■ What to do: In the data below, find every line that has the string "checkbox", and copy it.

■ Data to use:

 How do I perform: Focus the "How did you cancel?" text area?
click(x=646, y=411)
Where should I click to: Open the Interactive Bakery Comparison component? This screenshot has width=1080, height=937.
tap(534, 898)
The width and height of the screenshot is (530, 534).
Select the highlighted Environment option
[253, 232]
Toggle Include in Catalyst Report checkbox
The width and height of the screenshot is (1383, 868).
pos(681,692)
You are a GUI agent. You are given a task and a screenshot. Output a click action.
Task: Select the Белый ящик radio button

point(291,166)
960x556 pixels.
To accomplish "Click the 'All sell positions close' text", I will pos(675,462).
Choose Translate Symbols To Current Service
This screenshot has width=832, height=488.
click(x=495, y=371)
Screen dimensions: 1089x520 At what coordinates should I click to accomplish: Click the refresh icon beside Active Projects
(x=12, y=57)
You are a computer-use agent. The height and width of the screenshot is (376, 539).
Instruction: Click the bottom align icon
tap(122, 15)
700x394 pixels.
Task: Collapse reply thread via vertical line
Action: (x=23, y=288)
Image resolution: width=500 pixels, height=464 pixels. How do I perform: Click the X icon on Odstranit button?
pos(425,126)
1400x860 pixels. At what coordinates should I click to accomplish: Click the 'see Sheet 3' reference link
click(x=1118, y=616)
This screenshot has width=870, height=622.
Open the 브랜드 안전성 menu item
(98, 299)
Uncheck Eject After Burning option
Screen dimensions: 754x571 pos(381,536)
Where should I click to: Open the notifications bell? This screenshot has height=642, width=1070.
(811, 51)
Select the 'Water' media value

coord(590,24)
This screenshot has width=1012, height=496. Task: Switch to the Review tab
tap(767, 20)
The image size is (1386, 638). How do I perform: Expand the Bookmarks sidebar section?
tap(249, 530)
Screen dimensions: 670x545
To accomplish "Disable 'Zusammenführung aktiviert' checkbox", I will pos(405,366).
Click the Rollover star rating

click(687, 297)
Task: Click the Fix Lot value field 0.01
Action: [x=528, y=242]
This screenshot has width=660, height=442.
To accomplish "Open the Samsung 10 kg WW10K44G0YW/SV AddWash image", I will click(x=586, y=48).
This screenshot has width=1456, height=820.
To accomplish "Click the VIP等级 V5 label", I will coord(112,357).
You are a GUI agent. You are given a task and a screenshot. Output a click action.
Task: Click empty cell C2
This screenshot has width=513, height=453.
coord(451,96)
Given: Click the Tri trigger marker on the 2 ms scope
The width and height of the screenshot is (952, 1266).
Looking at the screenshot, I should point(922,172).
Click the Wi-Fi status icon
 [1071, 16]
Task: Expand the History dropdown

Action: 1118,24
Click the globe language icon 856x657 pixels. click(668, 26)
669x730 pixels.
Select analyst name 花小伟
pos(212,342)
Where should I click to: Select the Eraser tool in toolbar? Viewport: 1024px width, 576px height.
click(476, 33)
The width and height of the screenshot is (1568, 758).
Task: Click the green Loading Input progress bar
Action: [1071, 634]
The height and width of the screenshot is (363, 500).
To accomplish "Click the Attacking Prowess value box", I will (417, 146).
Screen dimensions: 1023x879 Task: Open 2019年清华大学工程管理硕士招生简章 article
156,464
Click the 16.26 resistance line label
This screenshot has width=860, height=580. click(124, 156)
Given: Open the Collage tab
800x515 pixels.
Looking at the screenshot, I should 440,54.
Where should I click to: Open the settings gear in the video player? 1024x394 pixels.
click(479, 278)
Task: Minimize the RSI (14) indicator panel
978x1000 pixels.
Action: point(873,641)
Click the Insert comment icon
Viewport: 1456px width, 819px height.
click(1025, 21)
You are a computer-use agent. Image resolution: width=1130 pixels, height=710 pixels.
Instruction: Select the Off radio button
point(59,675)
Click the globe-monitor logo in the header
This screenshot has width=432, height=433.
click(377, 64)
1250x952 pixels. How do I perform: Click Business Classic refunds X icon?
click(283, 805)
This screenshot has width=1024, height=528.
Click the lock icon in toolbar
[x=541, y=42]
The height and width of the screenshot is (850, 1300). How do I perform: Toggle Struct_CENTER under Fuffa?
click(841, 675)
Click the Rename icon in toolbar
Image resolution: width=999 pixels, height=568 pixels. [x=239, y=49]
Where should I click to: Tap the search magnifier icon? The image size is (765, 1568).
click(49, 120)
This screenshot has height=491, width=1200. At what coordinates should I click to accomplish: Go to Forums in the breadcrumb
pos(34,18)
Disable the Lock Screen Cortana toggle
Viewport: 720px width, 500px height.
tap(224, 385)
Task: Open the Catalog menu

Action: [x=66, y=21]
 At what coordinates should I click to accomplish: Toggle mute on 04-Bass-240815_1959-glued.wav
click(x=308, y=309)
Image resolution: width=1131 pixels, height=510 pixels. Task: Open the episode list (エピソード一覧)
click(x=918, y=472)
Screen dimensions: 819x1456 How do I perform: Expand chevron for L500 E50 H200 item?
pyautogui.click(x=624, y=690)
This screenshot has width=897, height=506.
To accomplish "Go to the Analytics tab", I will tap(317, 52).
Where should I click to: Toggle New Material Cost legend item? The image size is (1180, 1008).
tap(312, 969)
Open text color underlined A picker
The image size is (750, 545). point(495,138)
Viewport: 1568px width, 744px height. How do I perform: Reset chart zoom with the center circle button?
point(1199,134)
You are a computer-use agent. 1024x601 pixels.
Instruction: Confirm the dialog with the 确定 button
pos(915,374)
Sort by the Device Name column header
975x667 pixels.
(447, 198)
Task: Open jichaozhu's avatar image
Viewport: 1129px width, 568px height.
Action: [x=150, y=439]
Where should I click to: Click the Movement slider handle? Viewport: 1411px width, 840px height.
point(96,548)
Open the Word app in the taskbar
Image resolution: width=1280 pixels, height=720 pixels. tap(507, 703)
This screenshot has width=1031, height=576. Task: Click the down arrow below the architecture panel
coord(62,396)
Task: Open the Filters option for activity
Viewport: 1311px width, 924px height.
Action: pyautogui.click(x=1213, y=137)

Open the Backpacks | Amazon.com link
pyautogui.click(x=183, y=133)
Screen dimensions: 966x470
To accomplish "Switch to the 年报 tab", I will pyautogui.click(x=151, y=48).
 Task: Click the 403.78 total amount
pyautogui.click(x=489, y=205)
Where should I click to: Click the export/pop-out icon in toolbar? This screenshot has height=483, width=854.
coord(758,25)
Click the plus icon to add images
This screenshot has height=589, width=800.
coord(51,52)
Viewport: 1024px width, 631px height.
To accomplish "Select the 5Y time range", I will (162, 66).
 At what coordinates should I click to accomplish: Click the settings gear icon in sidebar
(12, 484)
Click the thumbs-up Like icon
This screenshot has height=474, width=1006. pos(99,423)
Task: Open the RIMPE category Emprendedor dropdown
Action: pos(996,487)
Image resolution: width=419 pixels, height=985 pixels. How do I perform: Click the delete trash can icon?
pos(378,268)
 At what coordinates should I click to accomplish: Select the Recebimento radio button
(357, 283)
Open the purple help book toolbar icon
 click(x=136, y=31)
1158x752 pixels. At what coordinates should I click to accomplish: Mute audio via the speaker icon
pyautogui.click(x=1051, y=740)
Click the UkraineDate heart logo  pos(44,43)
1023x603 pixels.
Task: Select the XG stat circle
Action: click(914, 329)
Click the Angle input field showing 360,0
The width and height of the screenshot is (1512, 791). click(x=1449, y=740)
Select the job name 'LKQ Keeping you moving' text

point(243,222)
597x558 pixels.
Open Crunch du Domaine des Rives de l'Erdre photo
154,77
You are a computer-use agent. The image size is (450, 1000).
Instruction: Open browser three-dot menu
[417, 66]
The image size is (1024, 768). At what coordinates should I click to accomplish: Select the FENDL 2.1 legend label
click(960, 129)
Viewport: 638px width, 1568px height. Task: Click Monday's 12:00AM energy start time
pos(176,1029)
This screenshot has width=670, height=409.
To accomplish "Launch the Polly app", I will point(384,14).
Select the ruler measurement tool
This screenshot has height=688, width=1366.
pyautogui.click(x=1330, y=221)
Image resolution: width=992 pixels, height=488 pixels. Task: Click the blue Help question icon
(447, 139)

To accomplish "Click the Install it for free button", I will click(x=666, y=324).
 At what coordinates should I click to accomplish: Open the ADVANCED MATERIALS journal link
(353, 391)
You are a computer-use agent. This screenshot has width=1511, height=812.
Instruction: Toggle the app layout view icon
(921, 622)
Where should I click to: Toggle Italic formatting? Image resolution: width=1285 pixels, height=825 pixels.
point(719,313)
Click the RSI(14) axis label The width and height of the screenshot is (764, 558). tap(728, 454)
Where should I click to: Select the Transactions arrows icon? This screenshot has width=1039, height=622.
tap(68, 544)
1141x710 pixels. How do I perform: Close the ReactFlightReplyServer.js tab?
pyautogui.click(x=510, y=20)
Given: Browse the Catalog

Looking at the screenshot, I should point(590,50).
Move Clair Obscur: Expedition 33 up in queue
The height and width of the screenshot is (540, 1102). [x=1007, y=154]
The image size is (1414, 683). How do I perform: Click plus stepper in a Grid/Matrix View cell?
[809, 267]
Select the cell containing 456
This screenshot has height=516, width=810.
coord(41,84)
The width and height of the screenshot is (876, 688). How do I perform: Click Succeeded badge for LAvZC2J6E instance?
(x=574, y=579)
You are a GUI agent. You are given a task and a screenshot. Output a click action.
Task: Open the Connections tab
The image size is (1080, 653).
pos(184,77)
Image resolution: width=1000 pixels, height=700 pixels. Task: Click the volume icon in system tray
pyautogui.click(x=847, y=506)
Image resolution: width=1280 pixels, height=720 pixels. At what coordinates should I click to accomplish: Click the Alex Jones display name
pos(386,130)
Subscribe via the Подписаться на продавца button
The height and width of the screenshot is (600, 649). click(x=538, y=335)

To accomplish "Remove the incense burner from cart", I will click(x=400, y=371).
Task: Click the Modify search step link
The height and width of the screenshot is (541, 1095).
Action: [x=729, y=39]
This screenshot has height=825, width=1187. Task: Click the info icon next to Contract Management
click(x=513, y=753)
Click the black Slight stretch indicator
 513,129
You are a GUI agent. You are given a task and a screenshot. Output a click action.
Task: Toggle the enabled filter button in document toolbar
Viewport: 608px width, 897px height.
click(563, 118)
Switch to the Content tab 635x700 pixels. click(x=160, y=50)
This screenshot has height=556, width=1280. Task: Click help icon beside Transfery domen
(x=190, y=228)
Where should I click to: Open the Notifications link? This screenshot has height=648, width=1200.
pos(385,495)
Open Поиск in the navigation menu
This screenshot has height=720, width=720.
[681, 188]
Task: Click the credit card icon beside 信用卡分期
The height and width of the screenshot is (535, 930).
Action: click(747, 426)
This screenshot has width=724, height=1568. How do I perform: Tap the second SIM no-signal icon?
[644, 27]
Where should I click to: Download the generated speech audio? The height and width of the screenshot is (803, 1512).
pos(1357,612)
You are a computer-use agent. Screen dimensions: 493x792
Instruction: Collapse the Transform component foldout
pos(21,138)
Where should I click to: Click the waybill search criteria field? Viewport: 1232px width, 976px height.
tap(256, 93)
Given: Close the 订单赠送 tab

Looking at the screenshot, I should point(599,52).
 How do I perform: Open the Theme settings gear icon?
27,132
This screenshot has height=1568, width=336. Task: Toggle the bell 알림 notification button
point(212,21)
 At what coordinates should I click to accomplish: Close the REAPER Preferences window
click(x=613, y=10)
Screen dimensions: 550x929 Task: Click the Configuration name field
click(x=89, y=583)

■ Answer to this exercise:
Toggle Include in Catalyst Report checkbox
To accomplish "Disable 'Zusammenführung aktiviert' checkbox", I will pos(405,366).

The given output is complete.